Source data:
begin
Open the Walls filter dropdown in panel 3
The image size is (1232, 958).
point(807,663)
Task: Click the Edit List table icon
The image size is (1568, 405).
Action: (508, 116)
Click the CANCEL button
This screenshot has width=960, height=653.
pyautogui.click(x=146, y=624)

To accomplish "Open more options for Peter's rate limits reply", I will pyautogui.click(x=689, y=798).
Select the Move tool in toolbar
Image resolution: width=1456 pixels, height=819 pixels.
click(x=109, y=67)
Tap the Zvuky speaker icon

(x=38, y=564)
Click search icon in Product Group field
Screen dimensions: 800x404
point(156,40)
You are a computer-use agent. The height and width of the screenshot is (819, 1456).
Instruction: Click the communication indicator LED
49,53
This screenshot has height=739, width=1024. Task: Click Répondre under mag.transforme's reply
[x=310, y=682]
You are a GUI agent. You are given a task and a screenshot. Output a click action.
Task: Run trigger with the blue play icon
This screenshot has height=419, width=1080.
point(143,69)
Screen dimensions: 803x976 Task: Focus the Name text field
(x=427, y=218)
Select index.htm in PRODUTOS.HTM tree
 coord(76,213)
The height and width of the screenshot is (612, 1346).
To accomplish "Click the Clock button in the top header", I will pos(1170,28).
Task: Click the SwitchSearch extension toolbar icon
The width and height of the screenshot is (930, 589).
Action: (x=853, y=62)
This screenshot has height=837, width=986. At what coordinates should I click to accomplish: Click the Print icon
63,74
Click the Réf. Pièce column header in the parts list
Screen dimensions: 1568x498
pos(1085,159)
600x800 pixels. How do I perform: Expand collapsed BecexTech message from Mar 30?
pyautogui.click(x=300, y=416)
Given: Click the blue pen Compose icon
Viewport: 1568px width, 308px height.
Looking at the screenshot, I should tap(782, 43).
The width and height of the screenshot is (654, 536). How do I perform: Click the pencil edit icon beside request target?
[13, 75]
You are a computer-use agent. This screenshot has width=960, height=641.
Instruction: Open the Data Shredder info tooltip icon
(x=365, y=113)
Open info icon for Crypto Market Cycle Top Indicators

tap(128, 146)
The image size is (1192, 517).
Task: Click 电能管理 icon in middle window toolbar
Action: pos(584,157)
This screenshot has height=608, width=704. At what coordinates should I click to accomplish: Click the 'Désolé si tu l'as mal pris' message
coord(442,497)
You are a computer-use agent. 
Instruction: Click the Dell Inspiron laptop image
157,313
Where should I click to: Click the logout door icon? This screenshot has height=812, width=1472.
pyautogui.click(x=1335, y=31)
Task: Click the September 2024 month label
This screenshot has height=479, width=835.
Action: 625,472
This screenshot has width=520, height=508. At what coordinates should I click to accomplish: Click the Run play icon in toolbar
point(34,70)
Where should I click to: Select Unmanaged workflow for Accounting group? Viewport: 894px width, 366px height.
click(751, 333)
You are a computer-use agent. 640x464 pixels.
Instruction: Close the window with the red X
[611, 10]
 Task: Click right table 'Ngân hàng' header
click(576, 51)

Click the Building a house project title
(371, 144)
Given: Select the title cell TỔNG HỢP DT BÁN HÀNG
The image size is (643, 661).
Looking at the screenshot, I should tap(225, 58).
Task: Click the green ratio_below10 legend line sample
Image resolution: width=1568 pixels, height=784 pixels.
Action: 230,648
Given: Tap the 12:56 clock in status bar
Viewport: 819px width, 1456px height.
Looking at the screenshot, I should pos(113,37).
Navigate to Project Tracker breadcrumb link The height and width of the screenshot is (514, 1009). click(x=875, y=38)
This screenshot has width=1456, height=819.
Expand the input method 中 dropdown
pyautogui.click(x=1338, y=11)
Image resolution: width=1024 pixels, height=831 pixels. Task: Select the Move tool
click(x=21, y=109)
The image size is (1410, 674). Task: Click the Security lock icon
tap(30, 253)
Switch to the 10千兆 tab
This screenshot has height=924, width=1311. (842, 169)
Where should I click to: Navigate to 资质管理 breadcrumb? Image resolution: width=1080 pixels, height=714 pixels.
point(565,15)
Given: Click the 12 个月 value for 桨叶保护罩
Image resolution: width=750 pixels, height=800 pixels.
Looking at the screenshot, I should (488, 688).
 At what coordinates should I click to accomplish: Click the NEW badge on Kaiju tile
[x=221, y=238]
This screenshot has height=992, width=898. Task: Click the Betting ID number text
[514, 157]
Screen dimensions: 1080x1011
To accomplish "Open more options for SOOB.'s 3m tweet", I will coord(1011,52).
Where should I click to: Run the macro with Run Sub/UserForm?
end
* **Problem to solve**
Rewrite every line of the source data above as a JSON list of strings, one string per line, and leave out the blank lines.

* **In response**
[
  "Open the Walls filter dropdown in panel 3",
  "The image size is (1232, 958).",
  "point(807,663)",
  "Task: Click the Edit List table icon",
  "The image size is (1568, 405).",
  "Action: (508, 116)",
  "Click the CANCEL button",
  "This screenshot has width=960, height=653.",
  "pyautogui.click(x=146, y=624)",
  "To accomplish \"Open more options for Peter's rate limits reply\", I will pyautogui.click(x=689, y=798).",
  "Select the Move tool in toolbar",
  "Image resolution: width=1456 pixels, height=819 pixels.",
  "click(x=109, y=67)",
  "Tap the Zvuky speaker icon",
  "(x=38, y=564)",
  "Click search icon in Product Group field",
  "Screen dimensions: 800x404",
  "point(156,40)",
  "You are a computer-use agent. The height and width of the screenshot is (819, 1456).",
  "Instruction: Click the communication indicator LED",
  "49,53",
  "This screenshot has height=739, width=1024. Task: Click Répondre under mag.transforme's reply",
  "[x=310, y=682]",
  "You are a GUI agent. You are given a task and a screenshot. Output a click action.",
  "Task: Run trigger with the blue play icon",
  "This screenshot has height=419, width=1080.",
  "point(143,69)",
  "Screen dimensions: 803x976 Task: Focus the Name text field",
  "(x=427, y=218)",
  "Select index.htm in PRODUTOS.HTM tree",
  " coord(76,213)",
  "The height and width of the screenshot is (612, 1346).",
  "To accomplish \"Click the Clock button in the top header\", I will pos(1170,28).",
  "Task: Click the SwitchSearch extension toolbar icon",
  "The width and height of the screenshot is (930, 589).",
  "Action: (x=853, y=62)",
  "This screenshot has height=837, width=986. At what coordinates should I click to accomplish: Click the Print icon",
  "63,74",
  "Click the Réf. Pièce column header in the parts list",
  "Screen dimensions: 1568x498",
  "pos(1085,159)",
  "600x800 pixels. How do I perform: Expand collapsed BecexTech message from Mar 30?",
  "pyautogui.click(x=300, y=416)",
  "Given: Click the blue pen Compose icon",
  "Viewport: 1568px width, 308px height.",
  "Looking at the screenshot, I should tap(782, 43).",
  "The width and height of the screenshot is (654, 536). How do I perform: Click the pencil edit icon beside request target?",
  "[13, 75]",
  "You are a computer-use agent. This screenshot has width=960, height=641.",
  "Instruction: Open the Data Shredder info tooltip icon",
  "(x=365, y=113)",
  "Open info icon for Crypto Market Cycle Top Indicators",
  "tap(128, 146)",
  "The image size is (1192, 517).",
  "Task: Click 电能管理 icon in middle window toolbar",
  "Action: pos(584,157)",
  "This screenshot has height=608, width=704. At what coordinates should I click to accomplish: Click the 'Désolé si tu l'as mal pris' message",
  "coord(442,497)",
  "You are a computer-use agent. ",
  "Instruction: Click the Dell Inspiron laptop image",
  "157,313",
  "Where should I click to: Click the logout door icon? This screenshot has height=812, width=1472.",
  "pyautogui.click(x=1335, y=31)",
  "Task: Click the September 2024 month label",
  "This screenshot has height=479, width=835.",
  "Action: 625,472",
  "This screenshot has width=520, height=508. At what coordinates should I click to accomplish: Click the Run play icon in toolbar",
  "point(34,70)",
  "Where should I click to: Select Unmanaged workflow for Accounting group? Viewport: 894px width, 366px height.",
  "click(751, 333)",
  "You are a computer-use agent. 640x464 pixels.",
  "Instruction: Close the window with the red X",
  "[611, 10]",
  " Task: Click right table 'Ngân hàng' header",
  "click(576, 51)",
  "Click the Building a house project title",
  "(371, 144)",
  "Given: Select the title cell TỔNG HỢP DT BÁN HÀNG",
  "The image size is (643, 661).",
  "Looking at the screenshot, I should tap(225, 58).",
  "Task: Click the green ratio_below10 legend line sample",
  "Image resolution: width=1568 pixels, height=784 pixels.",
  "Action: 230,648",
  "Given: Tap the 12:56 clock in status bar",
  "Viewport: 819px width, 1456px height.",
  "Looking at the screenshot, I should pos(113,37).",
  "Navigate to Project Tracker breadcrumb link The height and width of the screenshot is (514, 1009). click(x=875, y=38)",
  "This screenshot has width=1456, height=819.",
  "Expand the input method 中 dropdown",
  "pyautogui.click(x=1338, y=11)",
  "Image resolution: width=1024 pixels, height=831 pixels. Task: Select the Move tool",
  "click(x=21, y=109)",
  "The image size is (1410, 674). Task: Click the Security lock icon",
  "tap(30, 253)",
  "Switch to the 10千兆 tab",
  "This screenshot has height=924, width=1311. (842, 169)",
  "Where should I click to: Navigate to 资质管理 breadcrumb? Image resolution: width=1080 pixels, height=714 pixels.",
  "point(565,15)",
  "Given: Click the 12 个月 value for 桨叶保护罩",
  "Image resolution: width=750 pixels, height=800 pixels.",
  "Looking at the screenshot, I should (488, 688).",
  " At what coordinates should I click to accomplish: Click the NEW badge on Kaiju tile",
  "[x=221, y=238]",
  "This screenshot has height=992, width=898. Task: Click the Betting ID number text",
  "[514, 157]",
  "Screen dimensions: 1080x1011",
  "To accomplish \"Open more options for SOOB.'s 3m tweet\", I will coord(1011,52).",
  "Where should I click to: Run the macro with Run Sub/UserForm?"
]